Example for an LLDB change: llvm-cmake.py -r --projects clang lldb.
Running the build
LLVM builds take a long time. Kick off the build eagerly and in the background as soon as you know what target you'll need — don't wait until you're done editing. Use Bash with run_in_background: true so you can keep editing while it compiles. If the build fails partway through because files are still being edited, that's fine — re-run it once the edits settle. The harness notifies you when a backgrounded build finishes, so don't poll or sleep.
- Start the background build the moment you have a target in mind (e.g.
ninja -C build lldb or ninja -C build clang). Build only the specific target you need, not all.
- Keep editing while it runs. Re-trigger after the last edit to get a clean signal.
- Only block on the build when you actually need its result (e.g. to run tests or hand off to the user).
Running LLDB tests
Run LLDB test suites in this order — cheapest and most isolated first, so failures surface early:
ninja -C build check-lldb-unit — gtest unit tests.
ninja -C build check-lldb-shell — lit-based shell tests.
ninja -C build check-lldb-api — Python SB-API tests (slowest).
Stop and investigate at the first failing stage rather than running everything and sorting through the output.
Debug and logging idioms
LDBG() << "msg" or LLVM_DEBUG(dbgs() << "msg\n").
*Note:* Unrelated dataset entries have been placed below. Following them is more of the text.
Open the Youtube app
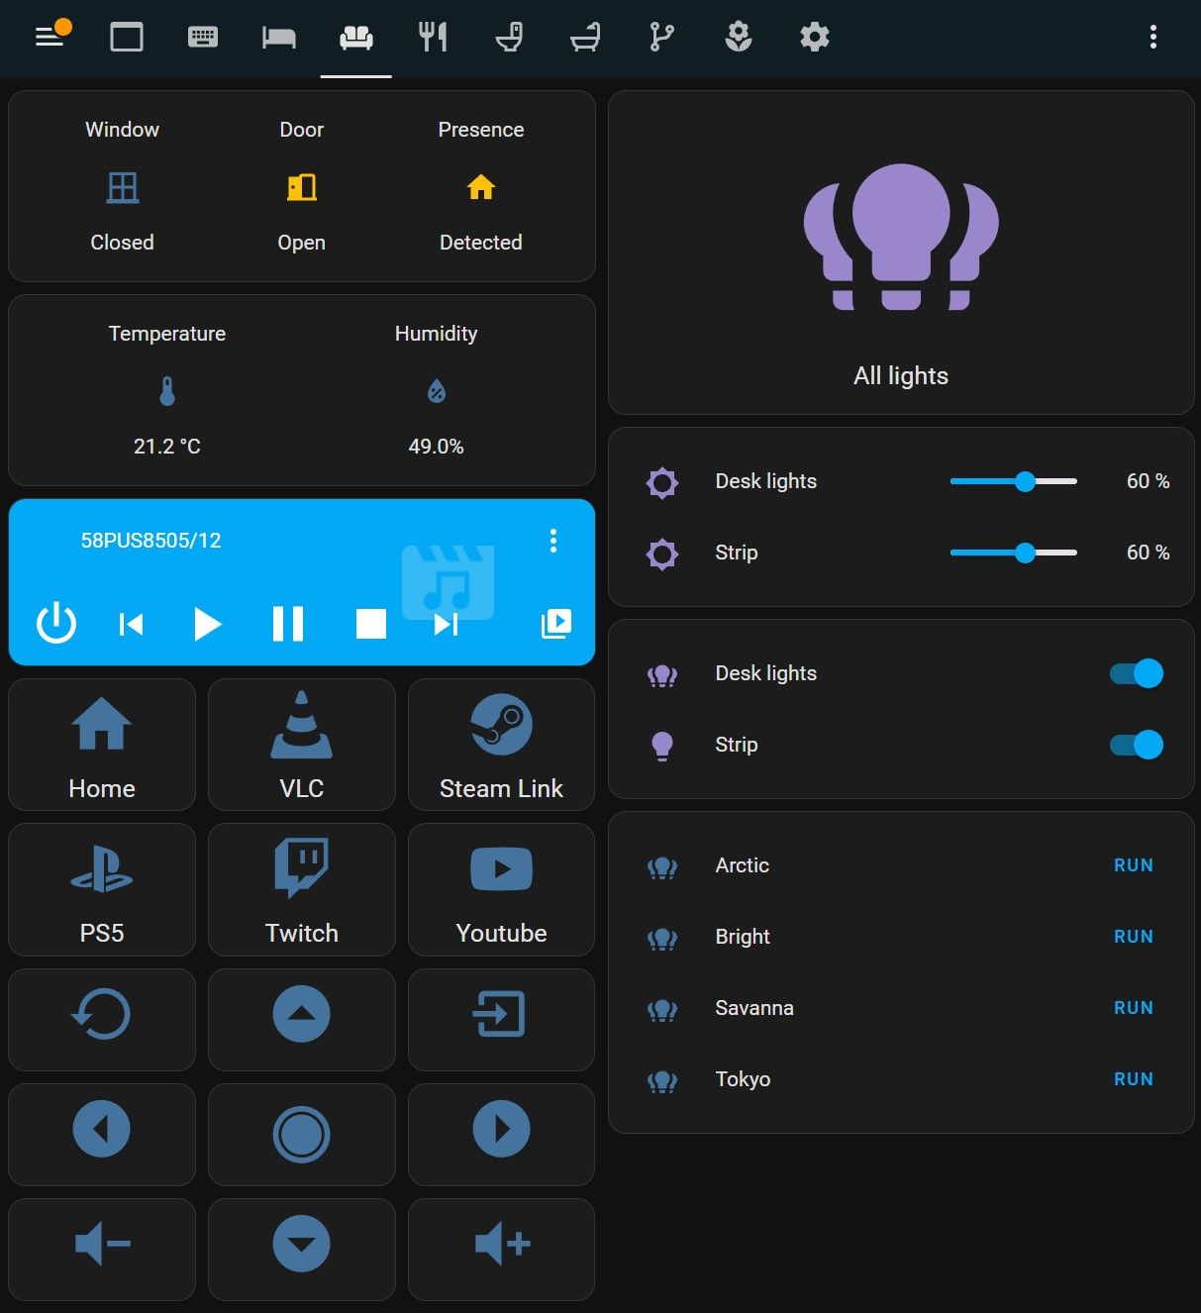The width and height of the screenshot is (1201, 1313). pyautogui.click(x=501, y=889)
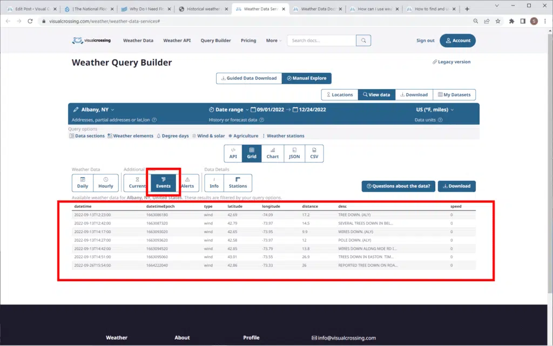
Task: Open the API query view
Action: 233,153
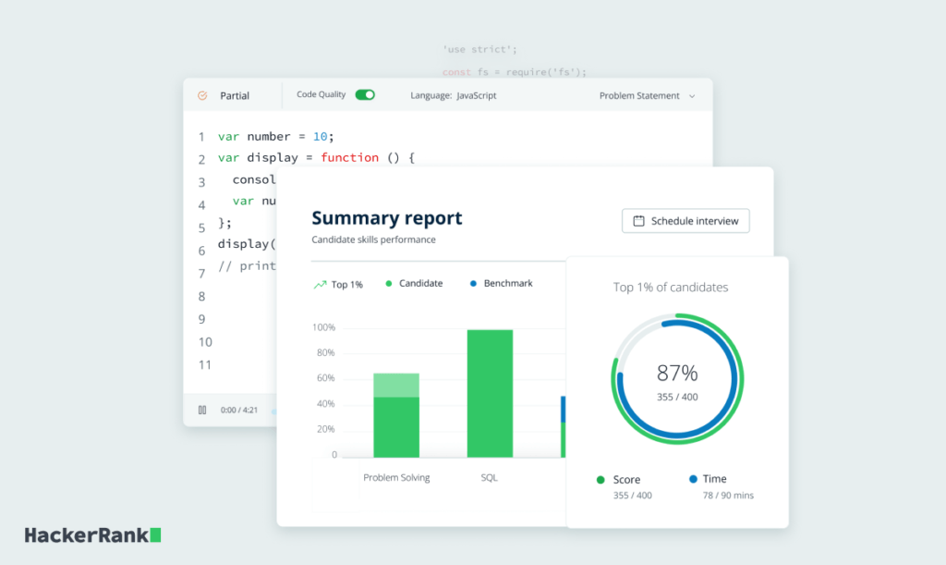Toggle the Code Quality switch off
The image size is (946, 565).
click(x=364, y=94)
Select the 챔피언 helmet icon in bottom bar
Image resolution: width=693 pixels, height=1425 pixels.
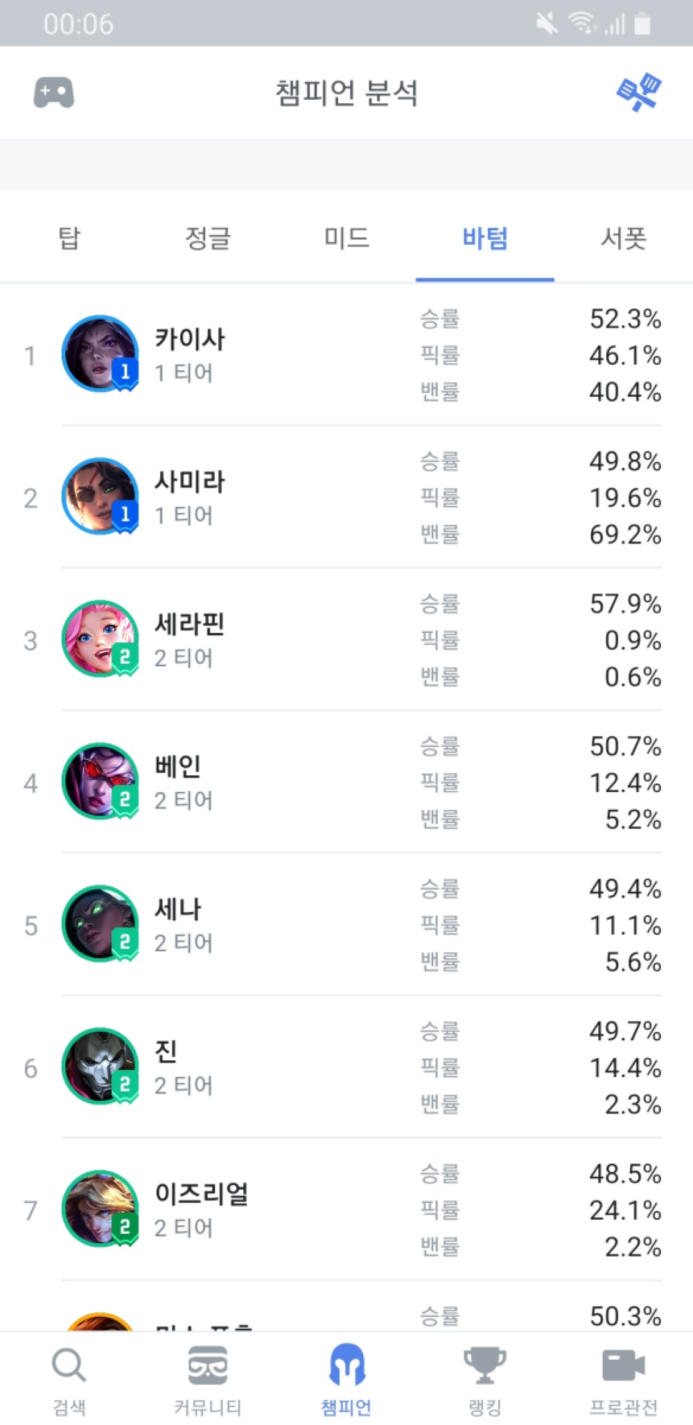(x=347, y=1365)
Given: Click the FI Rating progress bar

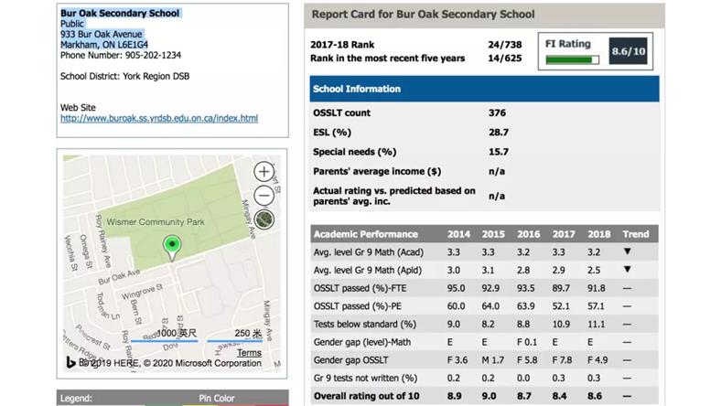Looking at the screenshot, I should pos(572,61).
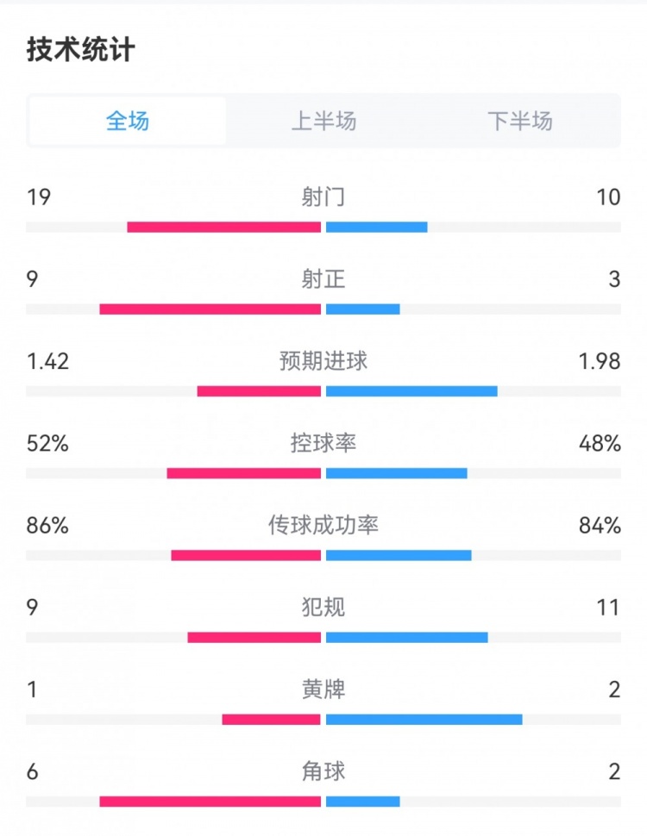This screenshot has width=647, height=836.
Task: Click the 射门 stat label
Action: pos(324,197)
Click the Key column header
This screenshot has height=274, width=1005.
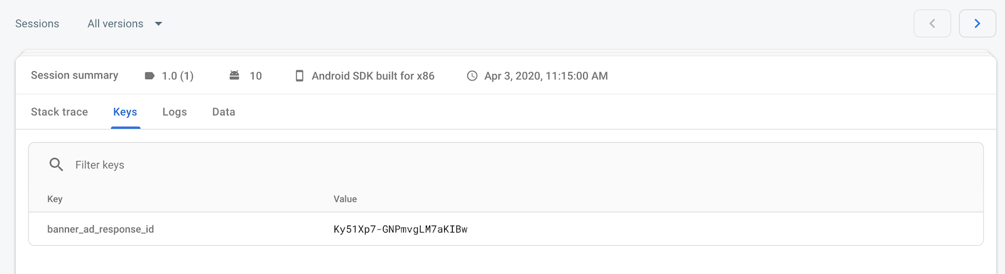click(x=55, y=199)
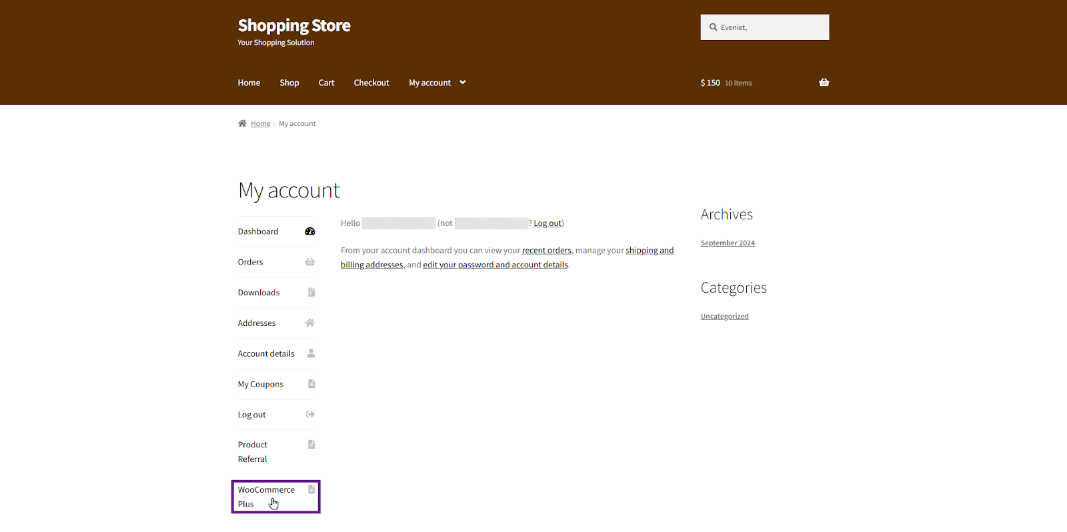Expand the My account dropdown arrow

coord(463,83)
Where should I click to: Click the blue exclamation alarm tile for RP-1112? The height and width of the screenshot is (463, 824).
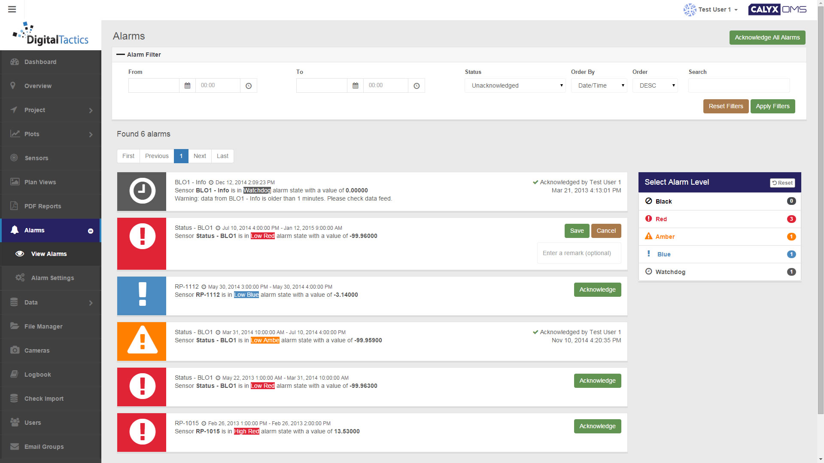click(142, 296)
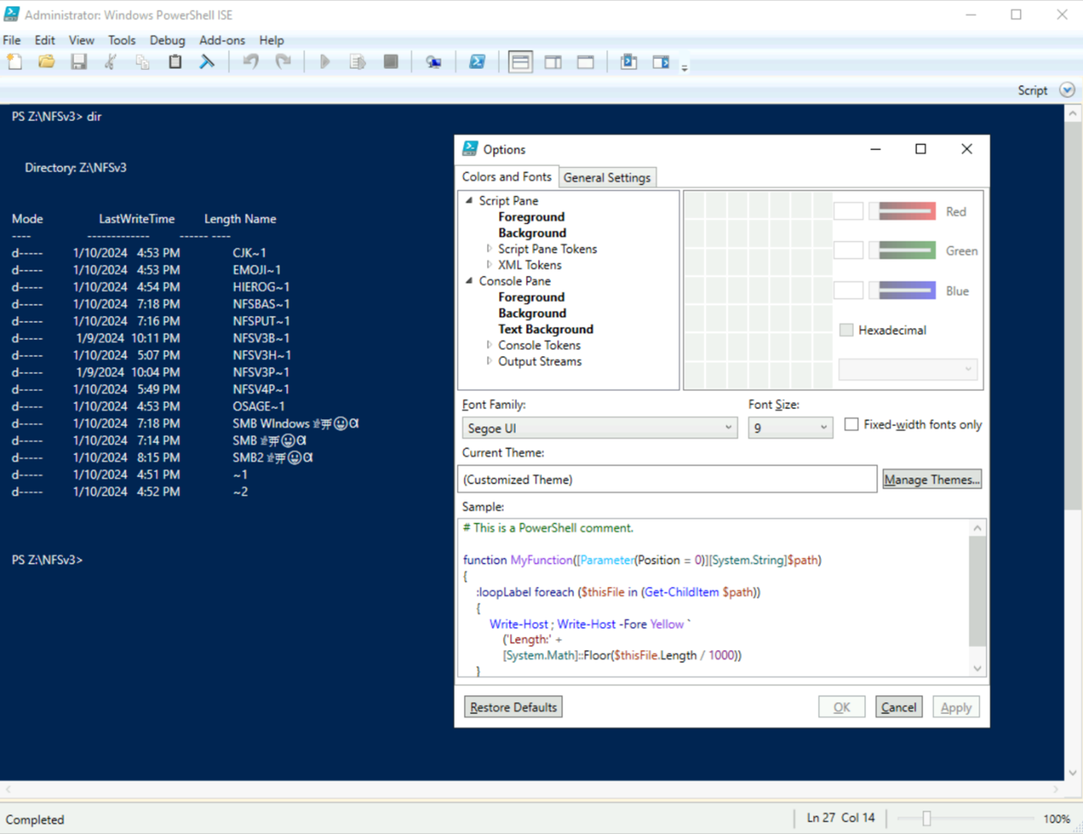The image size is (1083, 834).
Task: Open the Debug menu
Action: click(167, 40)
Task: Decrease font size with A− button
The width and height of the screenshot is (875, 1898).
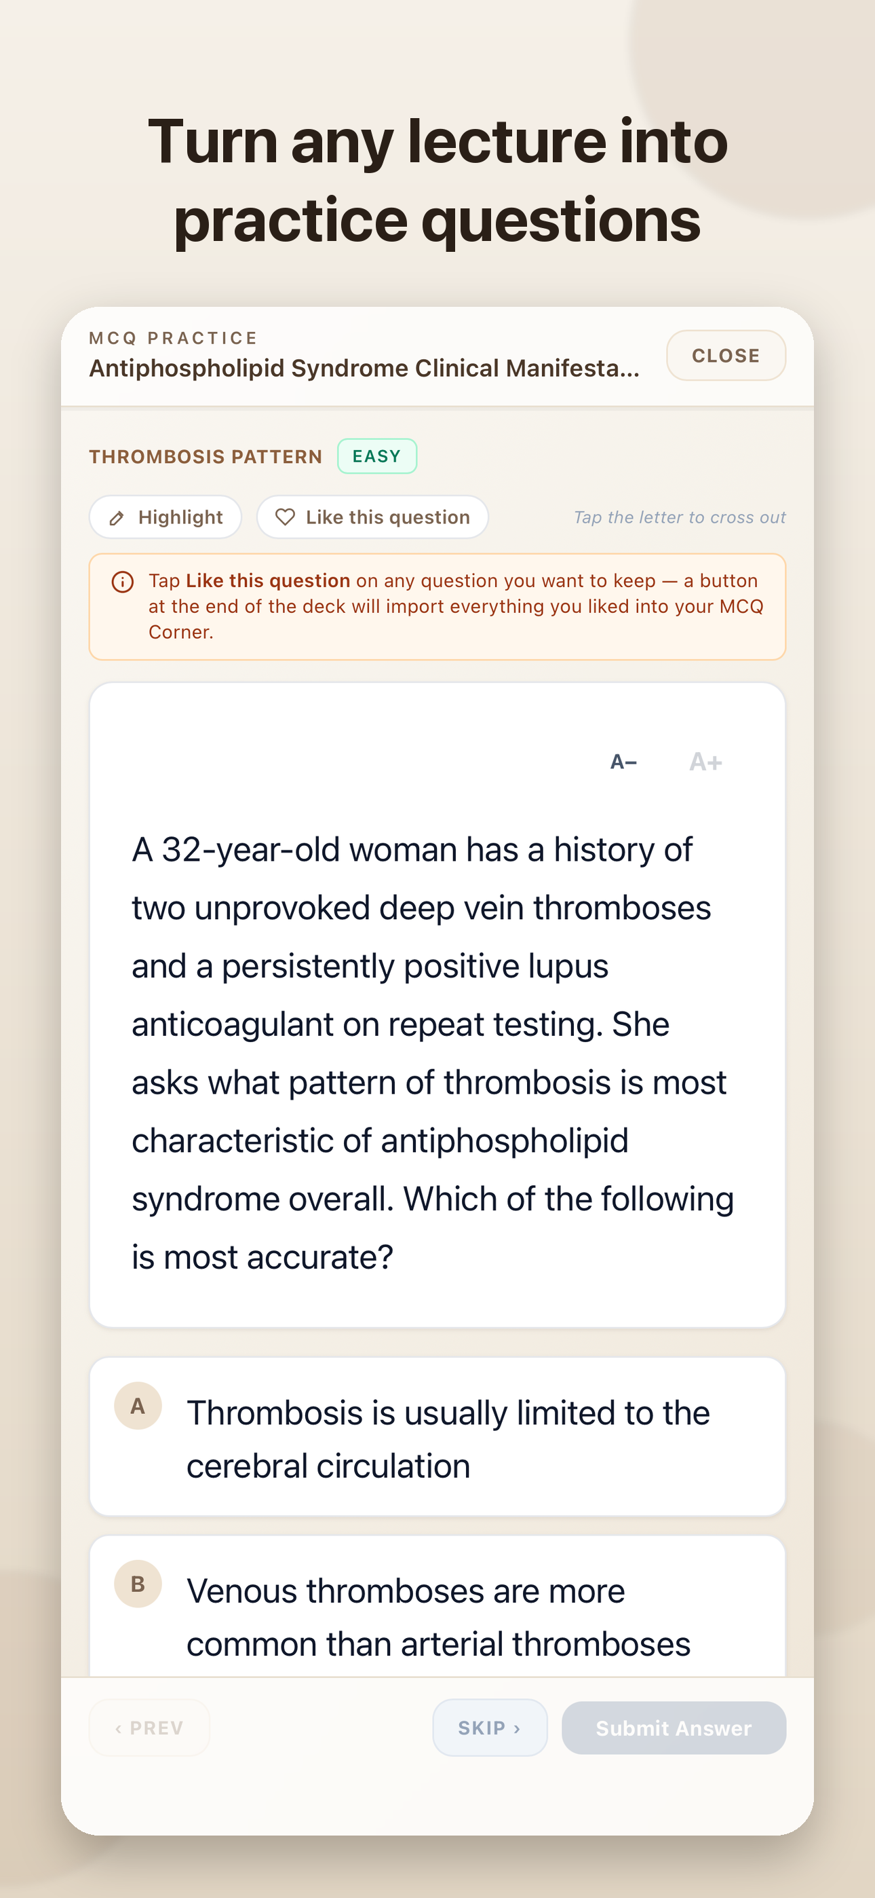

Define DEBUG_TYPE after all includes.
- Debug macro arguments must have no side effects.
formatv("{0} {1}", a, b) preferred over printf-style. Indices must match argument count exactly.
- LLDB log:
LLDB_LOG(log, "...", args) — same indexing rule.
When reviewing vs writing
This skill describes the rules. Applying them to a diff (severity labels, one-line finding format, dedupe, ranking) is the job of the /review-pr command, which references this skill.